◆ What is expected
Skip the images and print the listing exactly.

◆ Dataset records
____

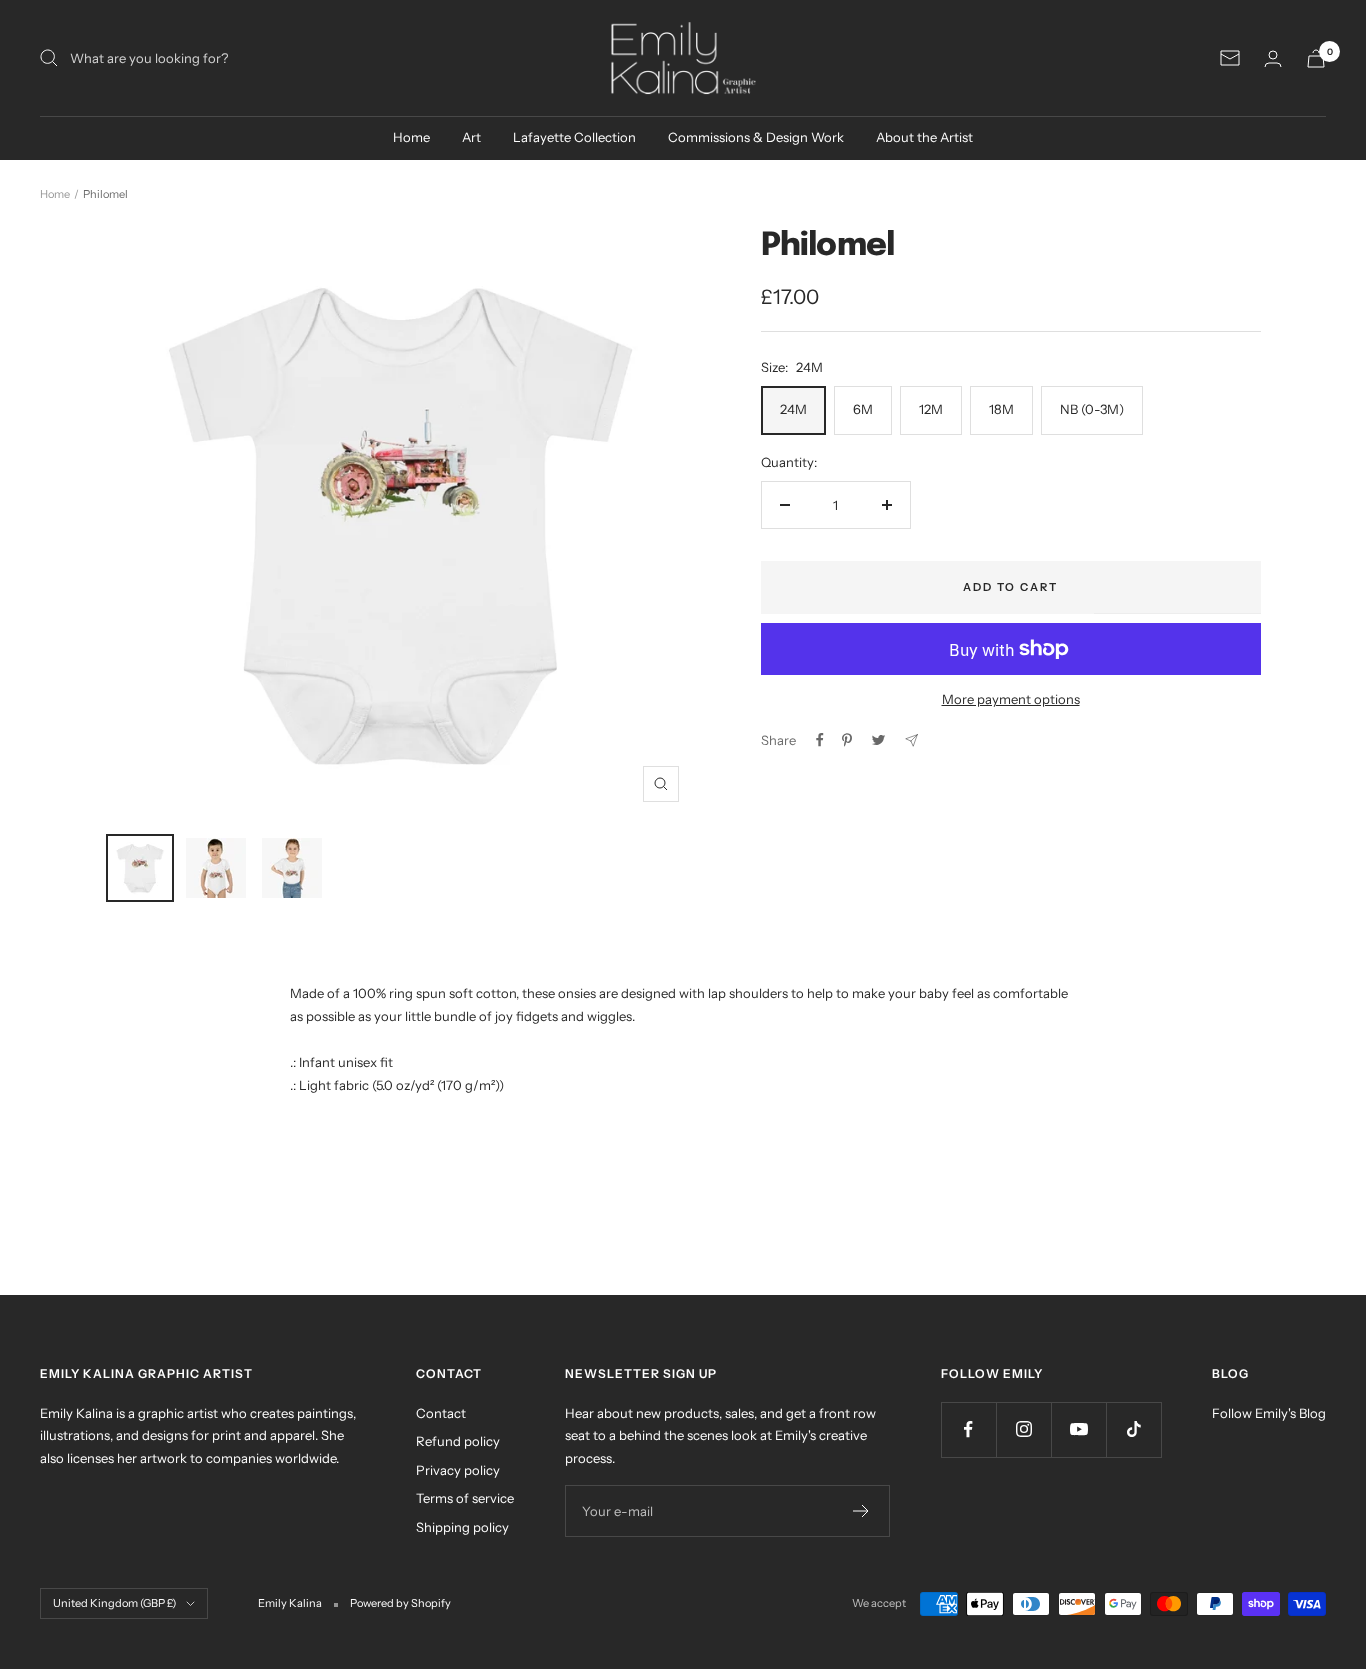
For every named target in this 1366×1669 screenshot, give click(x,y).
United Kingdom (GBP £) (114, 1603)
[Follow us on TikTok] (1133, 1429)
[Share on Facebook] (820, 740)
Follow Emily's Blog (1269, 1413)
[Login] (1273, 58)
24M (793, 409)
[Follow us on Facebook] (968, 1429)
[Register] (861, 1511)
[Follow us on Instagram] (1023, 1429)
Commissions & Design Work (756, 137)
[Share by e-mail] (911, 740)
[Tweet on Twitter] (878, 740)
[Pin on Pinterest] (847, 740)
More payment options (1011, 699)
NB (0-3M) (1092, 409)
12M (931, 409)
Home (411, 137)
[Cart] (1316, 58)
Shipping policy (462, 1527)
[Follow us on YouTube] (1078, 1429)
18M (1001, 409)
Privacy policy (458, 1470)
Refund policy (458, 1441)
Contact (441, 1413)
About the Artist (924, 137)
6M (863, 409)
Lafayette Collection (574, 137)
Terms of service (465, 1498)
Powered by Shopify (400, 1603)
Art (471, 137)
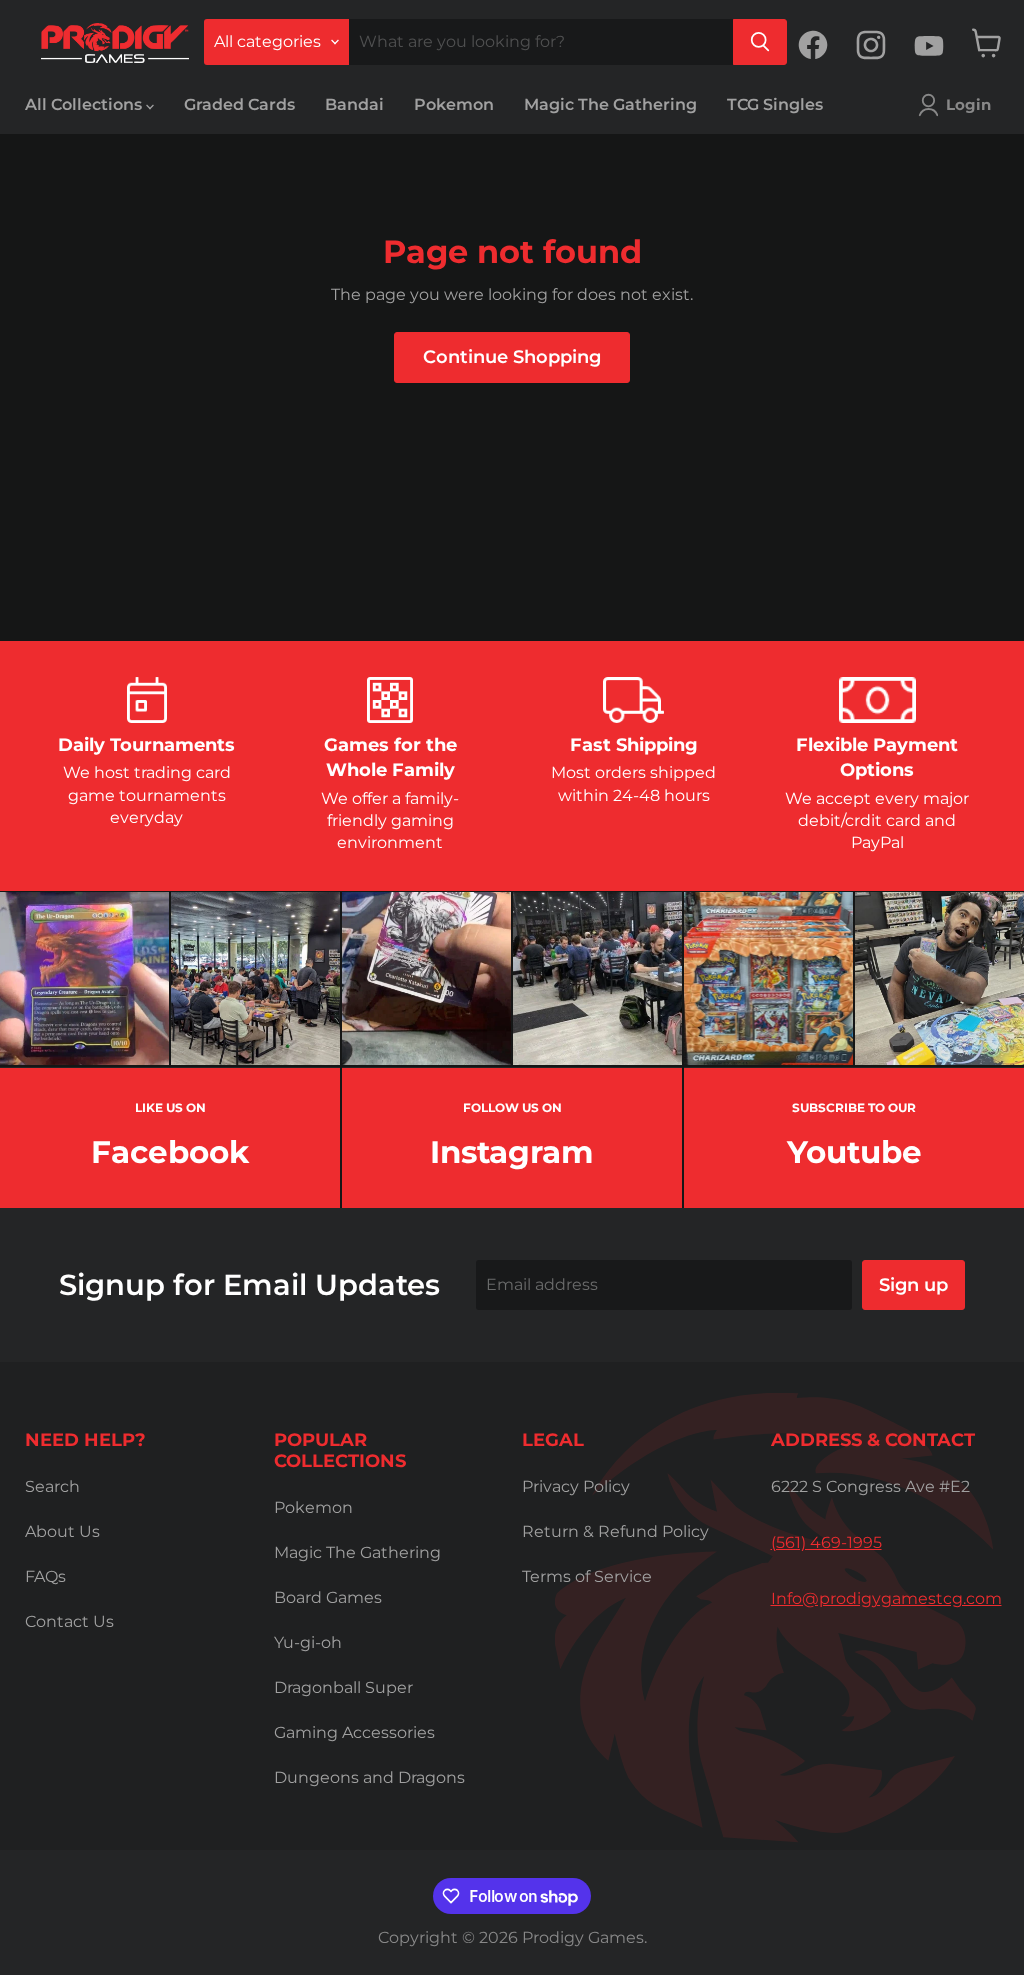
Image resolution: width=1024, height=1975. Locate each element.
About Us (62, 1531)
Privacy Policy (576, 1486)
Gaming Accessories (354, 1732)
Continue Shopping (512, 357)
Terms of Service (587, 1576)
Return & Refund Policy (615, 1531)
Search (52, 1486)
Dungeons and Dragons (369, 1777)
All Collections (85, 104)
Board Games (328, 1597)
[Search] (760, 42)
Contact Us (69, 1621)
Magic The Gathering (610, 104)
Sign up (913, 1285)
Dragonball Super (343, 1687)
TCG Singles (775, 104)
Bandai (354, 104)
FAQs (45, 1576)
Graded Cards (239, 104)
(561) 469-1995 (826, 1542)
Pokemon (454, 104)
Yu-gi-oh (308, 1642)
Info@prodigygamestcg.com (886, 1598)
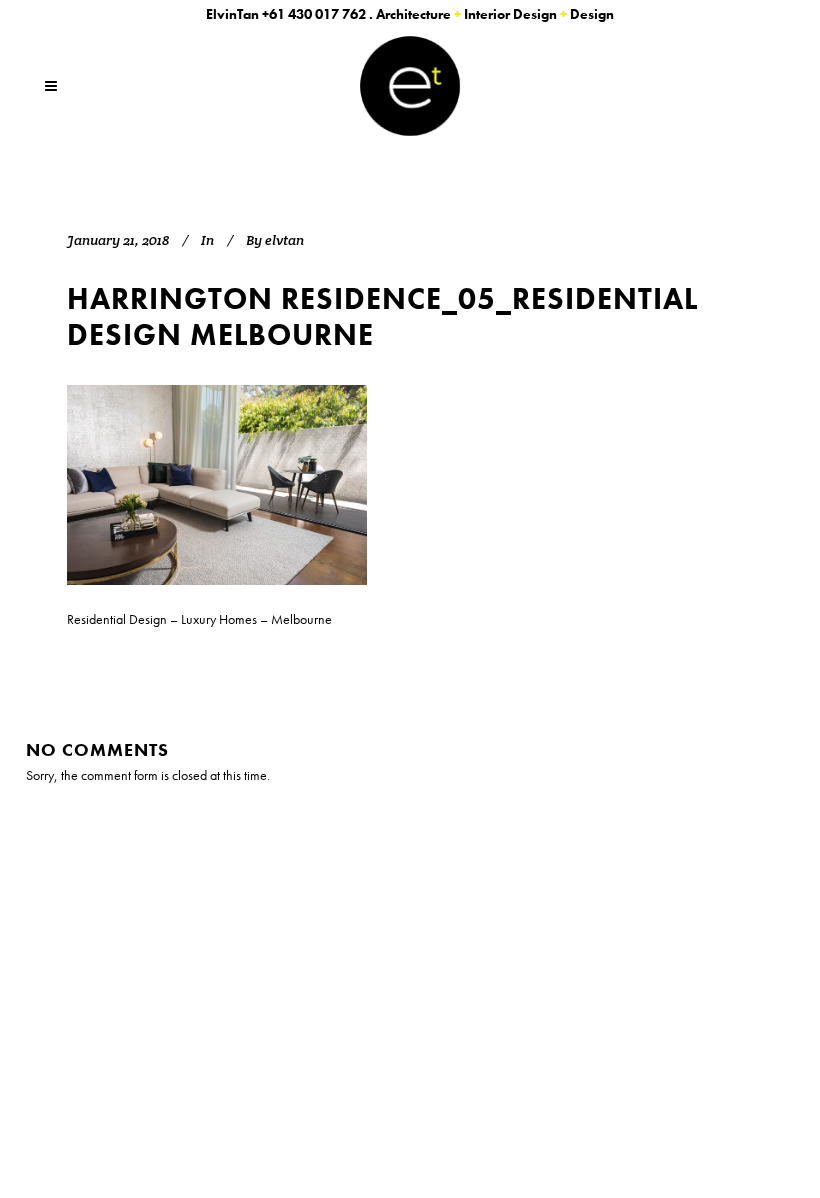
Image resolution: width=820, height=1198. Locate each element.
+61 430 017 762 (314, 14)
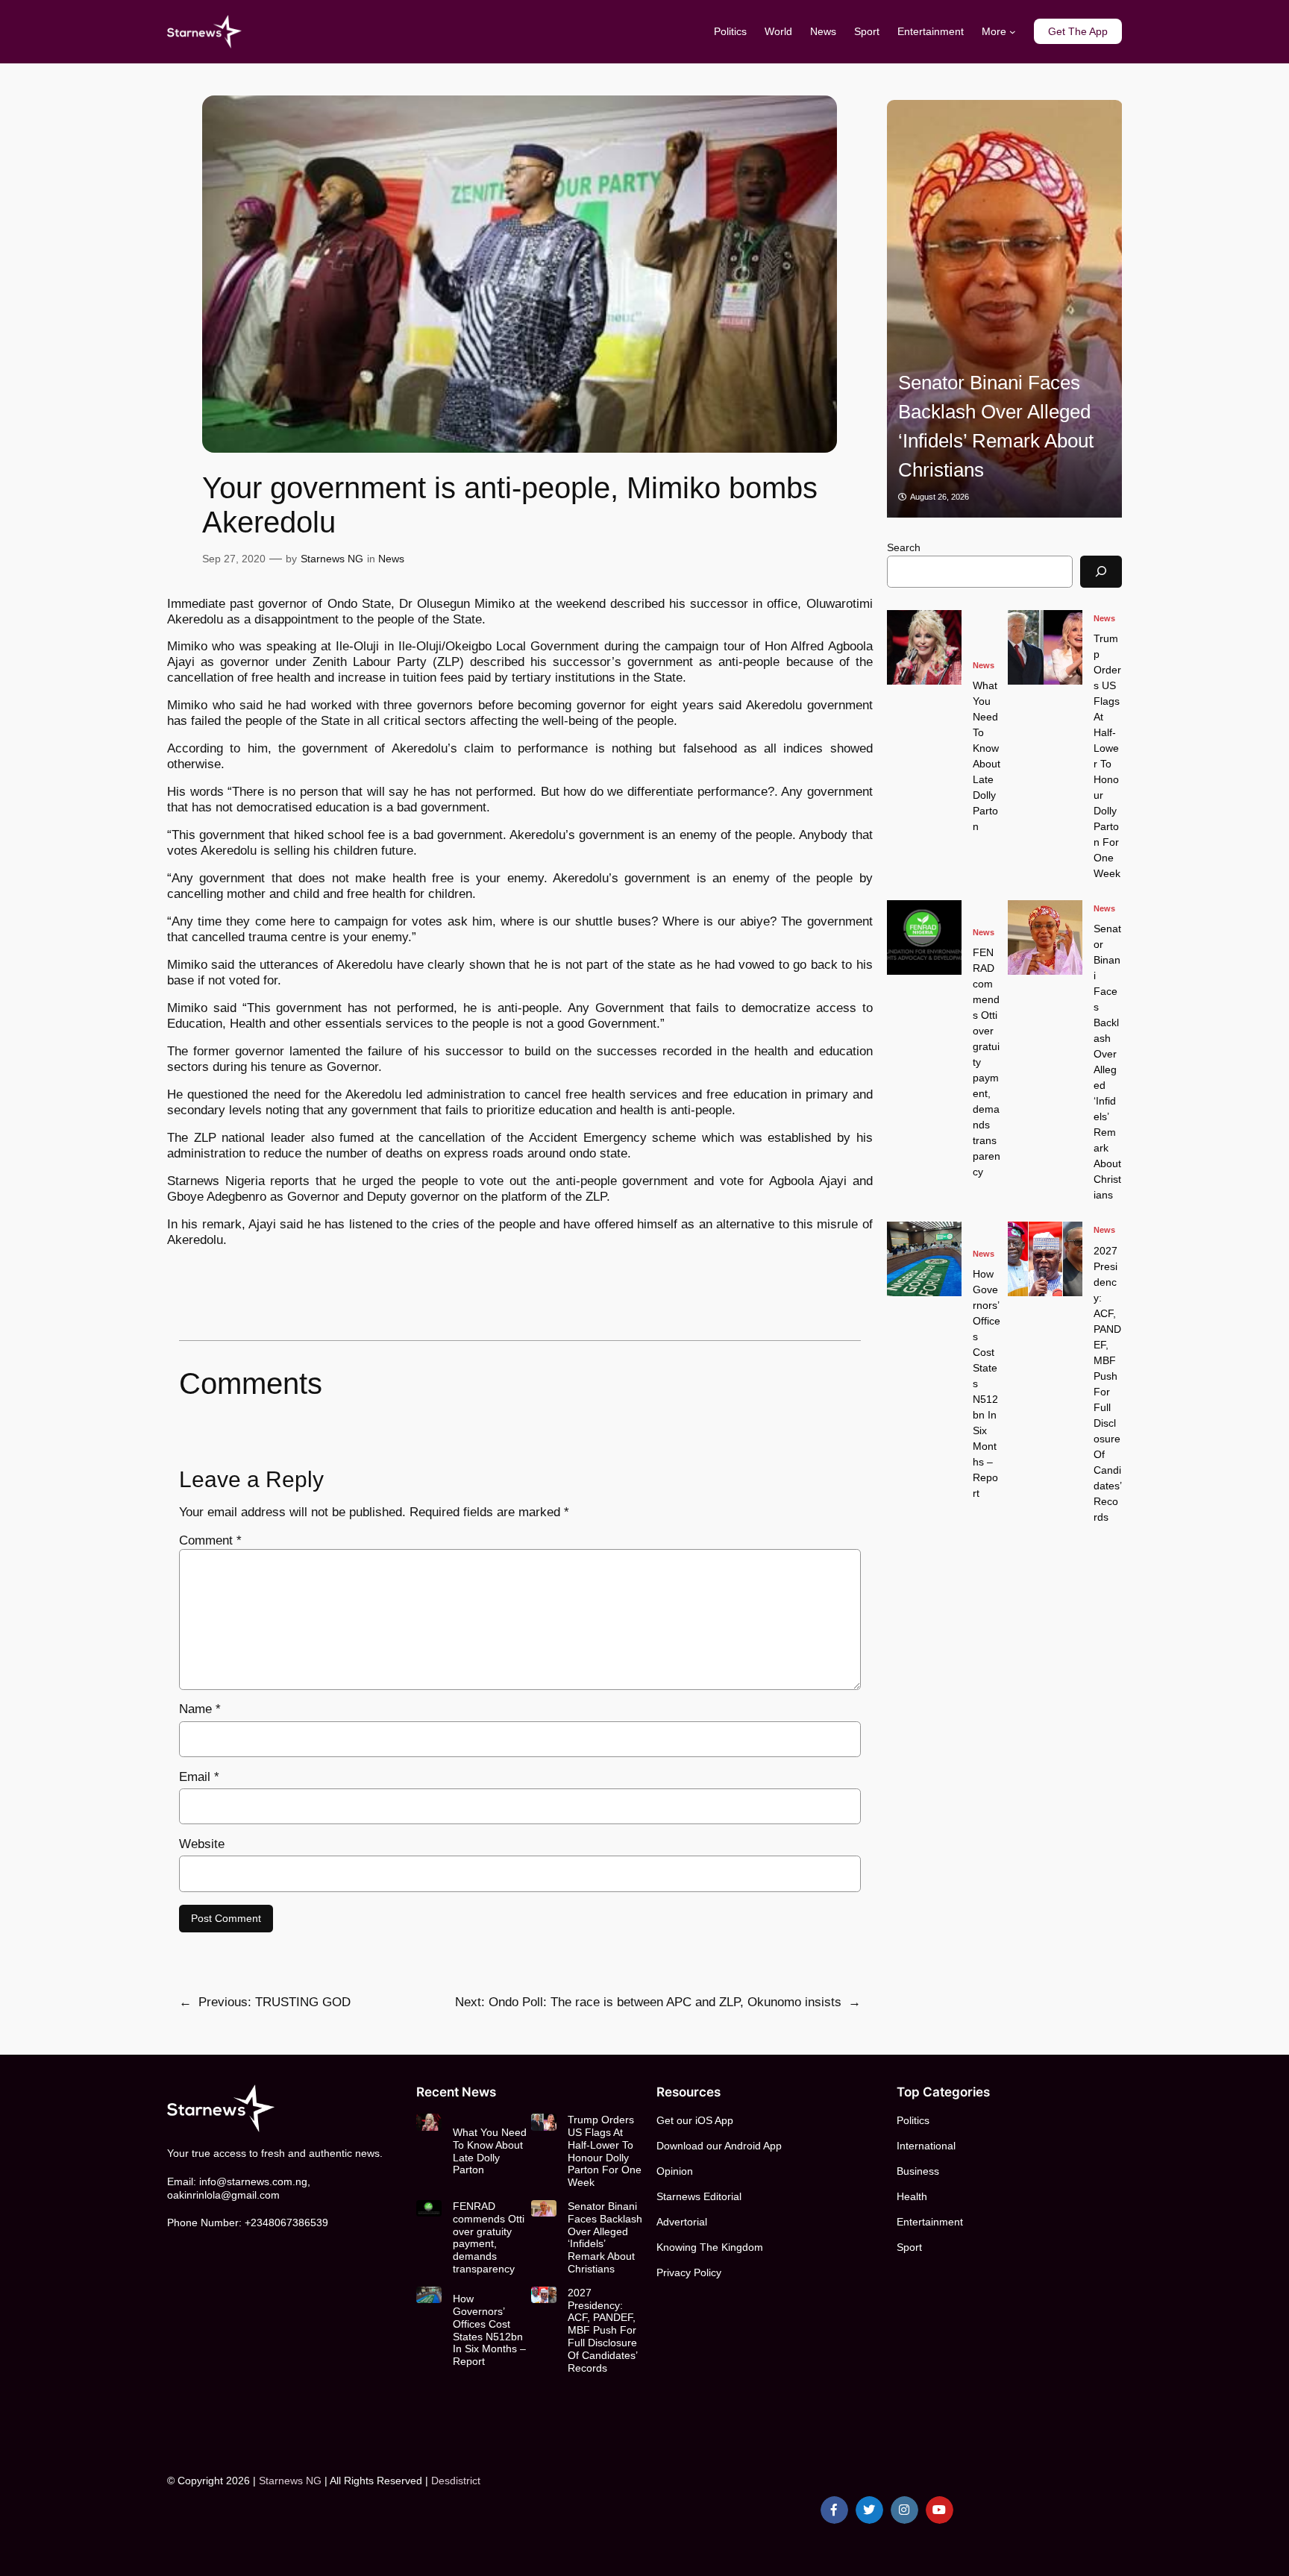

____

◆ Your response
For every named target in this 1366×1669 screenshot, give click(x,y).
United Kingdom (GBP £) (114, 1603)
[Follow us on TikTok] (1133, 1429)
[Share on Facebook] (820, 740)
Follow Emily's Blog (1269, 1413)
[Login] (1273, 58)
24M (793, 409)
[Follow us on Facebook] (968, 1429)
[Register] (861, 1511)
[Follow us on Instagram] (1023, 1429)
Commissions & Design Work (756, 137)
[Share by e-mail] (911, 740)
[Tweet on Twitter] (878, 740)
[Pin on Pinterest] (847, 740)
More payment options (1011, 699)
NB (0-3M) (1092, 409)
12M (931, 409)
Home (411, 137)
[Cart] (1316, 58)
Shipping policy (462, 1527)
[Follow us on YouTube] (1078, 1429)
18M (1001, 409)
Privacy policy (458, 1470)
Refund policy (458, 1441)
Contact (441, 1413)
About the Artist (924, 137)
6M (863, 409)
Lafayette Collection (574, 137)
Terms of service (465, 1498)
Powered by Shopify (400, 1603)
Art (471, 137)
Image resolution: width=1024, height=1975. Locate each element.
About Us (62, 1531)
Privacy Policy (576, 1486)
Gaming Accessories (354, 1732)
Continue Shopping (512, 357)
Terms of Service (587, 1576)
Return & Refund Policy (615, 1531)
Search (52, 1486)
Dungeons and Dragons (369, 1777)
All Collections (85, 104)
Board Games (328, 1597)
[Search] (760, 42)
Contact Us (69, 1621)
Magic The Gathering (610, 104)
Sign up (913, 1285)
Dragonball Super (343, 1687)
TCG Singles (775, 104)
Bandai (354, 104)
FAQs (45, 1576)
Graded Cards (239, 104)
(561) 469-1995 (826, 1542)
Pokemon (454, 104)
Yu-gi-oh (308, 1642)
Info@prodigygamestcg.com (886, 1598)
Image resolution: width=820, height=1198. Locate each element.
+61 430 017 762 (314, 14)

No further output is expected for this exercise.